ABOUT THIS EXERCISE:
From the entries below, output the line with "Viewport: 966px width, 643px height." and each following line up to and including the line with "You are a computer-use agent. This", exactly as written.

(Dataset records)
Content starts
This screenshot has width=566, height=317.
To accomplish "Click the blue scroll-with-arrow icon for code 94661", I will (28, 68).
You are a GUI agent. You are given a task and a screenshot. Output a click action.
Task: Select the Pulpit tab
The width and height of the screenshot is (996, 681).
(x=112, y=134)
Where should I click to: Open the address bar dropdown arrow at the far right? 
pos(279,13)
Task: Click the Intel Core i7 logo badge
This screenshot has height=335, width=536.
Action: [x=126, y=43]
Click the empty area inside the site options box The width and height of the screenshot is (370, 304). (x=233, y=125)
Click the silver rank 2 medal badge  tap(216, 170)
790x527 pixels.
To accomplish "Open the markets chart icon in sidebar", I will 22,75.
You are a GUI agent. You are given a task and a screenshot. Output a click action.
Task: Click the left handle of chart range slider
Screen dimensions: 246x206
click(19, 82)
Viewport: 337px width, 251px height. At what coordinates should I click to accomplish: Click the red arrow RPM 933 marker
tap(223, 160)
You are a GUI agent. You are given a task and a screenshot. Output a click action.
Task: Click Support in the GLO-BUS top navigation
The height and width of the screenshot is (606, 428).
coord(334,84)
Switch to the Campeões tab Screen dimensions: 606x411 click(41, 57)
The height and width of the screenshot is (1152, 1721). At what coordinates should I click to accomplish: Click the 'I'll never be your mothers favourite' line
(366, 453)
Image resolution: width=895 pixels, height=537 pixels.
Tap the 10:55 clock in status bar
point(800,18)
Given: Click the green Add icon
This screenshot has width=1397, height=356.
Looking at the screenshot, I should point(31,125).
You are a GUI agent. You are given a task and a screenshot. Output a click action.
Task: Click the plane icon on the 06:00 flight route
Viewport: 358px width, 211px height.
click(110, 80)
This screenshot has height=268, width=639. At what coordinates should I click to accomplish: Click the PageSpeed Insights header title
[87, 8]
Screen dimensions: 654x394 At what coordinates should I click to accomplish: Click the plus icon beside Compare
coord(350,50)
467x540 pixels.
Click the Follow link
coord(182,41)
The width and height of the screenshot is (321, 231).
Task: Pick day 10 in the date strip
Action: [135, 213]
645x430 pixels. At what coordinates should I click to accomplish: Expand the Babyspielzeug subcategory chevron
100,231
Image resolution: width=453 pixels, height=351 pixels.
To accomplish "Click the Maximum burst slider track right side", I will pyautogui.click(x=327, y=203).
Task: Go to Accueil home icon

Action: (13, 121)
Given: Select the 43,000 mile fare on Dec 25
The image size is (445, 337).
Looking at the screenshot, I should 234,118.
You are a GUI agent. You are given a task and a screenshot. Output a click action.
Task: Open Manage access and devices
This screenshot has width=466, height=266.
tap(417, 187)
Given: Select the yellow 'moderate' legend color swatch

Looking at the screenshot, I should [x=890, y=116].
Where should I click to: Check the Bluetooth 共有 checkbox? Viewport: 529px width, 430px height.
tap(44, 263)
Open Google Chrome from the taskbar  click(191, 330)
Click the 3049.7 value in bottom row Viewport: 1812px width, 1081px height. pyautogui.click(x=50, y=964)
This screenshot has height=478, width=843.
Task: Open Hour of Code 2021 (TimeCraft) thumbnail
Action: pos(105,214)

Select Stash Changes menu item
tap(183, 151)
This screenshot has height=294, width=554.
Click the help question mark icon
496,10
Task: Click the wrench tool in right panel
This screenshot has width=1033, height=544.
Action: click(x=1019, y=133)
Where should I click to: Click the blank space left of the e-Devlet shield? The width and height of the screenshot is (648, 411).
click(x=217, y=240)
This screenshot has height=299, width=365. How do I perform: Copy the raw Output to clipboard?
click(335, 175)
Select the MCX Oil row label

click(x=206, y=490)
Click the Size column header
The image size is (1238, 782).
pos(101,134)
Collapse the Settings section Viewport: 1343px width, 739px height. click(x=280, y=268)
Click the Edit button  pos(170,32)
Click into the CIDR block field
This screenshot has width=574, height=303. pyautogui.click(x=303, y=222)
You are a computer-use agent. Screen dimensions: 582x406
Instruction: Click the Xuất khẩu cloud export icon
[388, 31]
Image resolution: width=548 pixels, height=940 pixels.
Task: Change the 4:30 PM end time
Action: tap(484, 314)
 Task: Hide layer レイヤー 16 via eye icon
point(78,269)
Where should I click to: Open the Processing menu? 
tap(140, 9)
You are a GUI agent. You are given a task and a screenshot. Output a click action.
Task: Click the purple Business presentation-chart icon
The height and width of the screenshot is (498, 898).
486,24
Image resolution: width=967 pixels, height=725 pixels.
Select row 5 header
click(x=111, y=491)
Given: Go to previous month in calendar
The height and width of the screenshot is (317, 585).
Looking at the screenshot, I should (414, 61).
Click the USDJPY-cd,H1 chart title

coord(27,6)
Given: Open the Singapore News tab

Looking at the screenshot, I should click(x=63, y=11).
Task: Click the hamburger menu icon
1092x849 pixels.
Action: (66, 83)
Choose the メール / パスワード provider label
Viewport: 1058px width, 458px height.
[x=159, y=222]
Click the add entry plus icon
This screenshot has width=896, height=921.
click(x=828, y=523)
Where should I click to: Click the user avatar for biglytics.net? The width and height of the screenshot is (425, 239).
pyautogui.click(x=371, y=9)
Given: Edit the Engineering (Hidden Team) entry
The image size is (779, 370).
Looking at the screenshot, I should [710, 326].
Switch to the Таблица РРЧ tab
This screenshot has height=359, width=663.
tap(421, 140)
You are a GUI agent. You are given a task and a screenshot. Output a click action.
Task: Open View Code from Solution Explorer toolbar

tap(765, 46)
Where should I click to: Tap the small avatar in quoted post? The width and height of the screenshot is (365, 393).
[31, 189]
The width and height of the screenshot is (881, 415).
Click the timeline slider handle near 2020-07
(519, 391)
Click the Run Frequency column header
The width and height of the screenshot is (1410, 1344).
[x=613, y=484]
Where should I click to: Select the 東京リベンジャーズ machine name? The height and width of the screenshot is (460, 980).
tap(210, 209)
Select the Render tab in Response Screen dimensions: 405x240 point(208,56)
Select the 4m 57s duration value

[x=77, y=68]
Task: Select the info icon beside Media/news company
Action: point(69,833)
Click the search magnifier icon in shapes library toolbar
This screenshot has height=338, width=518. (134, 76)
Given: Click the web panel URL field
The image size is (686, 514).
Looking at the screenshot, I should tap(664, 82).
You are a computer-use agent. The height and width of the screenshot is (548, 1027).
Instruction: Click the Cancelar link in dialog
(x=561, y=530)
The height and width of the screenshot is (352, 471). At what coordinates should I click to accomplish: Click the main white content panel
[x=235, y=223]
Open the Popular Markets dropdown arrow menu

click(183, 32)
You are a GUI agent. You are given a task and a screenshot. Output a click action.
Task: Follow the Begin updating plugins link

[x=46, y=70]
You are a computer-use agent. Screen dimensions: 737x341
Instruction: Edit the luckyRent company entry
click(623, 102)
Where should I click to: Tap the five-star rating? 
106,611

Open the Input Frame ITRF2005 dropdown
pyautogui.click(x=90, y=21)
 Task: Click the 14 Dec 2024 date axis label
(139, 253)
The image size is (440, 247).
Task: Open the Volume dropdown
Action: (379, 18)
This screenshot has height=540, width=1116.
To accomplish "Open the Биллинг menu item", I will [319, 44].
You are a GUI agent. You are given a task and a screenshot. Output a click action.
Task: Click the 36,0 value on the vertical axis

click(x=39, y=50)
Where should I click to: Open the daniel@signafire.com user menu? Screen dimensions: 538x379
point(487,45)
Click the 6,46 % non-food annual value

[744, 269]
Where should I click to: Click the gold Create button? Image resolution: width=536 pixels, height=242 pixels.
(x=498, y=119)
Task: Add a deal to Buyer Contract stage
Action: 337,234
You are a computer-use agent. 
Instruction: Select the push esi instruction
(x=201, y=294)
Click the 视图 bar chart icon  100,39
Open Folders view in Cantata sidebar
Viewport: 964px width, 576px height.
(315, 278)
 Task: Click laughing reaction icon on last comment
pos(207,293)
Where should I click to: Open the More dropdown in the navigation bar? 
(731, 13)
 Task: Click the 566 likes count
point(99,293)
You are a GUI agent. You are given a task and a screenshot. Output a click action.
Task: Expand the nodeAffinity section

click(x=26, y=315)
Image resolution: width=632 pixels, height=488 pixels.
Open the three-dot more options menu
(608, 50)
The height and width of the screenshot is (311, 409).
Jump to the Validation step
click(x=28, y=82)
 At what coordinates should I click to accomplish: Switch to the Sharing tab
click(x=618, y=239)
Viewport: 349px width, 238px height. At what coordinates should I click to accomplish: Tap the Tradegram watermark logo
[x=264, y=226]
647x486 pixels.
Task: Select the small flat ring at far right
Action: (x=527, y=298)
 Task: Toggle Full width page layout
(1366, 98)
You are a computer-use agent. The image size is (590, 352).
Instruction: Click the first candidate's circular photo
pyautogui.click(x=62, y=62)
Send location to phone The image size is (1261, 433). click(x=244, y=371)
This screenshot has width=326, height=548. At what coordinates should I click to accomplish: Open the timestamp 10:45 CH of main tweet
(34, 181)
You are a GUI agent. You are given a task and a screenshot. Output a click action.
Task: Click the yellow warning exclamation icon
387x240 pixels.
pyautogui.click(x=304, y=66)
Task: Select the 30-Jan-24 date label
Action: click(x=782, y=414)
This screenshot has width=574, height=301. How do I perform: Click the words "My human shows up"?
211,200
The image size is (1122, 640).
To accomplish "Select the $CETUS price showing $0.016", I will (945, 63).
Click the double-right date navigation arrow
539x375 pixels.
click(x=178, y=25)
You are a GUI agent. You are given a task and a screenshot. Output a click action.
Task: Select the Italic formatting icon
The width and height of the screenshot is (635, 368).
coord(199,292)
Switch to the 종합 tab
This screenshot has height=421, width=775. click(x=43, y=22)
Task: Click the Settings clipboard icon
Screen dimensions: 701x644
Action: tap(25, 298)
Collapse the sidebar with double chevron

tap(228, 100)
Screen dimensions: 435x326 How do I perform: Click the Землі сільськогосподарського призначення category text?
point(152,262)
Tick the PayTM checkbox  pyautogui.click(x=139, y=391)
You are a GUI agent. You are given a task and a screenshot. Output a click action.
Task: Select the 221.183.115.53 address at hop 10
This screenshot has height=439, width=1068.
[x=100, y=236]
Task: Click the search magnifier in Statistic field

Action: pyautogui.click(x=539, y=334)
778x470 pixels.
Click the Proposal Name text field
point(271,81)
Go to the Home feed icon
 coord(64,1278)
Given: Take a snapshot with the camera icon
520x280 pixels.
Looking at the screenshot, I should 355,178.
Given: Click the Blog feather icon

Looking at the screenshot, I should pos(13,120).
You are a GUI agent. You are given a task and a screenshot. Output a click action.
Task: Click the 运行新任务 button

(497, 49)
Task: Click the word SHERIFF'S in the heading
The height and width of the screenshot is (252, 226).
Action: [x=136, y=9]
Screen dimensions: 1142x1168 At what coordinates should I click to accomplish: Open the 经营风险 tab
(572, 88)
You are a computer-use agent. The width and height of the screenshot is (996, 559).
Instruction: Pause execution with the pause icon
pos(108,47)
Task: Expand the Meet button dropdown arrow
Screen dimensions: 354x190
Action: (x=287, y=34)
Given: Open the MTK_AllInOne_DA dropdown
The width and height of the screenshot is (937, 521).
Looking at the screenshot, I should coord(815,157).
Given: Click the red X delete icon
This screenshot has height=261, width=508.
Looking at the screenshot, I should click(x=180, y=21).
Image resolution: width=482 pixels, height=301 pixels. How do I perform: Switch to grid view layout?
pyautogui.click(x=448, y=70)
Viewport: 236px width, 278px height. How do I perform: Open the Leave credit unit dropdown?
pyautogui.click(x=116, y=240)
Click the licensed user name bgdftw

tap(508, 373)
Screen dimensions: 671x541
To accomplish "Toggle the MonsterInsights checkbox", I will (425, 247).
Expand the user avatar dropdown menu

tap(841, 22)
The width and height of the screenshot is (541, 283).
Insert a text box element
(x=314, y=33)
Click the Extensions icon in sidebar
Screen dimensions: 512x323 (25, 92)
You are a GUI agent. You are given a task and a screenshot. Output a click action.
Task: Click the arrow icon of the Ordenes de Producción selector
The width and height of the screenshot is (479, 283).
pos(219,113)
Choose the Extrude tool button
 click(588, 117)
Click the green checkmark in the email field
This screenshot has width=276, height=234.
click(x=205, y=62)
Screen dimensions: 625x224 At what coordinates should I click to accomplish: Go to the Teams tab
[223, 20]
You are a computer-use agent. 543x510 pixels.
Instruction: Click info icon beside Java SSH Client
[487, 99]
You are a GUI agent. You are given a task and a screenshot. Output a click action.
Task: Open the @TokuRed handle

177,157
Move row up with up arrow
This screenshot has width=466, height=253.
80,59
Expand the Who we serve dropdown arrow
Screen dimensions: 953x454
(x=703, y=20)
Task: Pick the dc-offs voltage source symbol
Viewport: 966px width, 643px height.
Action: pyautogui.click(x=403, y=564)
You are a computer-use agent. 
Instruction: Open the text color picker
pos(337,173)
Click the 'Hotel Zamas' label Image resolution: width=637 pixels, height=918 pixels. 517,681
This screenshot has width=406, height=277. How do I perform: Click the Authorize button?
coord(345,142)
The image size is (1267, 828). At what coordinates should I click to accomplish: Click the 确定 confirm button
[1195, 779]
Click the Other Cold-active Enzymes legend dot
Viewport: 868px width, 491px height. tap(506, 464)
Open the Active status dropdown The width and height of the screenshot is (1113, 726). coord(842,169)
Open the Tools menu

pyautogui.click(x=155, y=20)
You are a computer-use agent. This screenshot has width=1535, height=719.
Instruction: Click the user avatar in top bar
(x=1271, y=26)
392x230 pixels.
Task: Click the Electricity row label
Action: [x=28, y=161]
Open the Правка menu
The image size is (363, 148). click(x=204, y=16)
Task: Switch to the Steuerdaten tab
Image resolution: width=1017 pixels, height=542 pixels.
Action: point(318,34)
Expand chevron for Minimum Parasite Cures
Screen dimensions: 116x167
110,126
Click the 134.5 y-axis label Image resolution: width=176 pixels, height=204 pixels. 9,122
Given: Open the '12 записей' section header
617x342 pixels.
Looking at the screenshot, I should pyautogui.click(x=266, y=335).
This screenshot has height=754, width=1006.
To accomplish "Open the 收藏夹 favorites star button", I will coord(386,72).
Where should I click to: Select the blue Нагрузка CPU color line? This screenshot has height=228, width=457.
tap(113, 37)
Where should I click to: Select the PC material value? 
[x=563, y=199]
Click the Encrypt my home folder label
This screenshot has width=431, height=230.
Content ends
ANSWER AREA:
Viewport: 966px width, 643px height.
Action: pyautogui.click(x=403, y=564)
You are a computer-use agent. 
Instruction: Open the text color picker
pos(337,173)
Click the 'Hotel Zamas' label Image resolution: width=637 pixels, height=918 pixels. 517,681
This screenshot has width=406, height=277. How do I perform: Click the Authorize button?
coord(345,142)
The image size is (1267, 828). At what coordinates should I click to accomplish: Click the 确定 confirm button
[1195, 779]
Click the Other Cold-active Enzymes legend dot
Viewport: 868px width, 491px height. tap(506, 464)
Open the Active status dropdown The width and height of the screenshot is (1113, 726). coord(842,169)
Open the Tools menu

pyautogui.click(x=155, y=20)
You are a computer-use agent. This screenshot has width=1535, height=719.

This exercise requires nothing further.